Source code for landlab.io.shapefile.read_shapefile

#!/usr/bin/env python3
"""Functions to read shapefiles and create a NetworkModelGrid."""
import pathlib

import numpy as np
import pandas as pd
import shapefile as ps

from landlab.graph.graph import NetworkGraph
from landlab.grid.network import NetworkModelGrid


def _read_shapefile(file, dbf):
    kwds = {}
    if dbf is not None:
        kwds["dbf"] = dbf

    if isinstance(file, (str, pathlib.Path)):
        sf = ps.Reader(str(file), **kwds)
    else:
        sf = ps.Reader(shp=file, **kwds)

    return sf


_NUMPY_DTYPE = {
    "integer": (int, float),
    "mixed": (float, complex),
    "mixed-integer": (int, complex),
    "mixed-integer-float": (float,),
    "floating": (float,),
    "complex": (complex,),
    "boolean": (bool,),
}


def _infer_data_type(array, dtype=None):
    """Infer the type of a numpy array.

    Infer the data type of a numpy array based on its values.

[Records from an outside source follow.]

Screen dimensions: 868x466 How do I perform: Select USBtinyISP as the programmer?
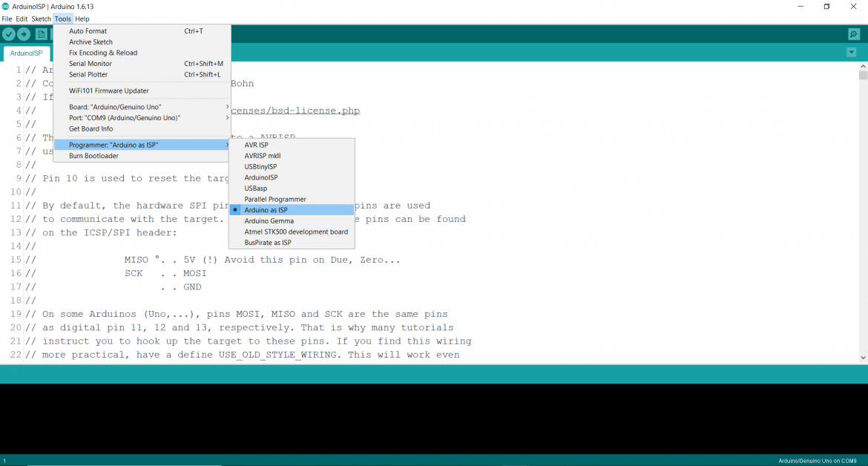261,166
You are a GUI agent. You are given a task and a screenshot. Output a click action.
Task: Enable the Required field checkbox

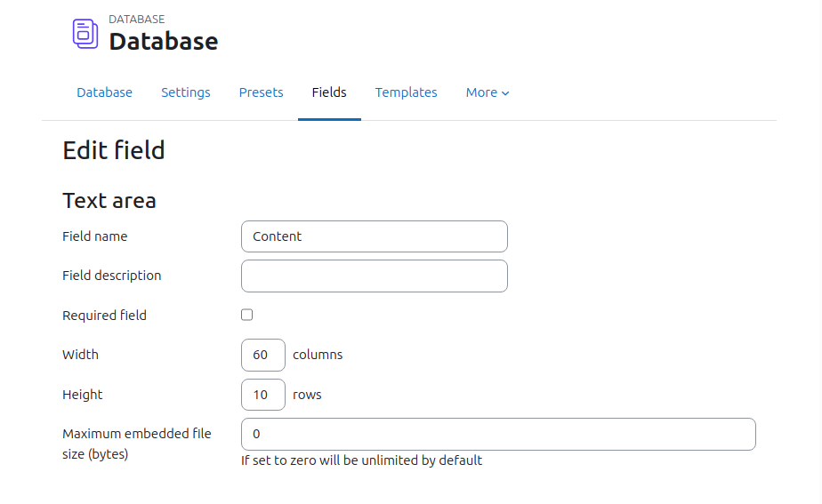(x=247, y=315)
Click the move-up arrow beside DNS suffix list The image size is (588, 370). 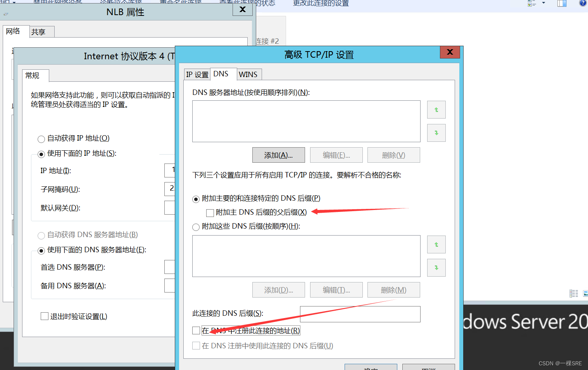click(436, 244)
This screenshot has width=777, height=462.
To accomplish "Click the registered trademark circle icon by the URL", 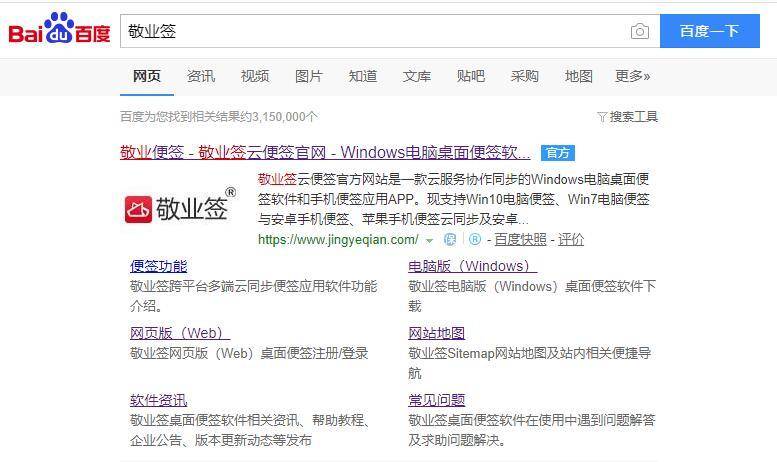I will click(475, 239).
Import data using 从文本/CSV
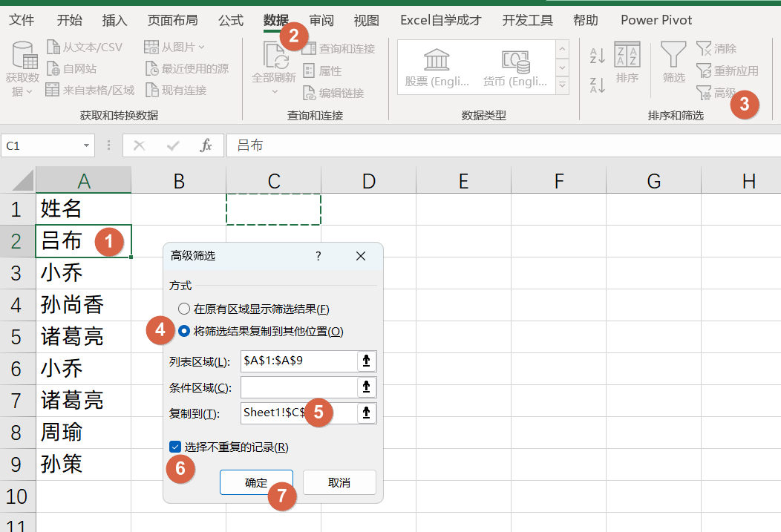The width and height of the screenshot is (781, 532). [84, 47]
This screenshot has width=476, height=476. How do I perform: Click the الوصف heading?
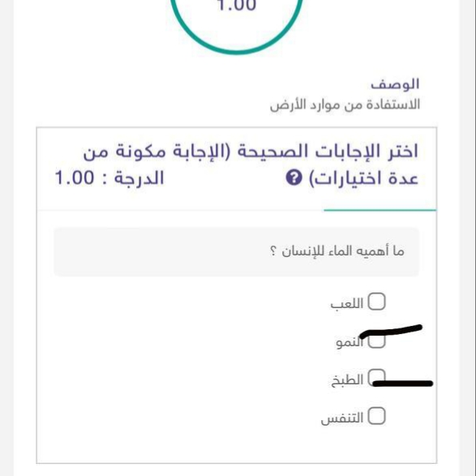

This function
    is most useful when used on arrays that have *dtype=object* but all of
    its elements are of a standard data type.

    Parameters
    ----------
    array : array_like
        Input data to infer its data type.
    dtype : data-type, optional
        If not provided, infer data type from array elements; otherwise,
        try to cast to the provided data type.

    Returns
    -------
    out : ndarray
        Array interpretation of the input array with either the provided
        data type or one inferred from its elements.

    Examples
    --------
    >>> import numpy as np

    >>> _infer_data_type([1, 2, 3])
    array([1, 2, 3])
    >>> _infer_data_type([1, 2, 3], dtype=float)
    array([ 1.,  2.,  3.])
    >>> _infer_data_type(np.array([1.0, 2.0, 3.0], dtype=object))
    array([ 1.,  2.,  3.])
    >>> _infer_data_type([[1, 2, 3]])
    array([[1, 2, 3]])
    >>> _infer_data_type([None, 1, 2, 3])
    array([ nan,   1.,   2.,   3.])
    """
    array = np.asarray(array, dtype=dtype)
    if dtype is None and not np.issubdtype(array.dtype, np.number):
        infered_dtype = pd.api.types.infer_dtype(array, skipna=True)
        for dtype in _NUMPY_DTYPE.get(infered_dtype, ()):
            try:
                _array = np.asarray(array.flatten(), dtype=dtype)
            except (TypeError, ValueError):
                pass
            else:
                array = _array.reshape(array.shape)
                break
    return array



[docs]
def read_shapefile(
    file,
    dbf=None,
    store_polyline_vertices=True,
    points_shapefile=None,
    points_dbf=None,
    link_fields=None,
    node_fields=None,
    link_field_conversion=None,
    node_field_conversion=None,
    link_field_dtype=None,
    node_field_dtype=None,
    threshold=0.0,
):
    """Read shapefile and create a NetworkModelGrid.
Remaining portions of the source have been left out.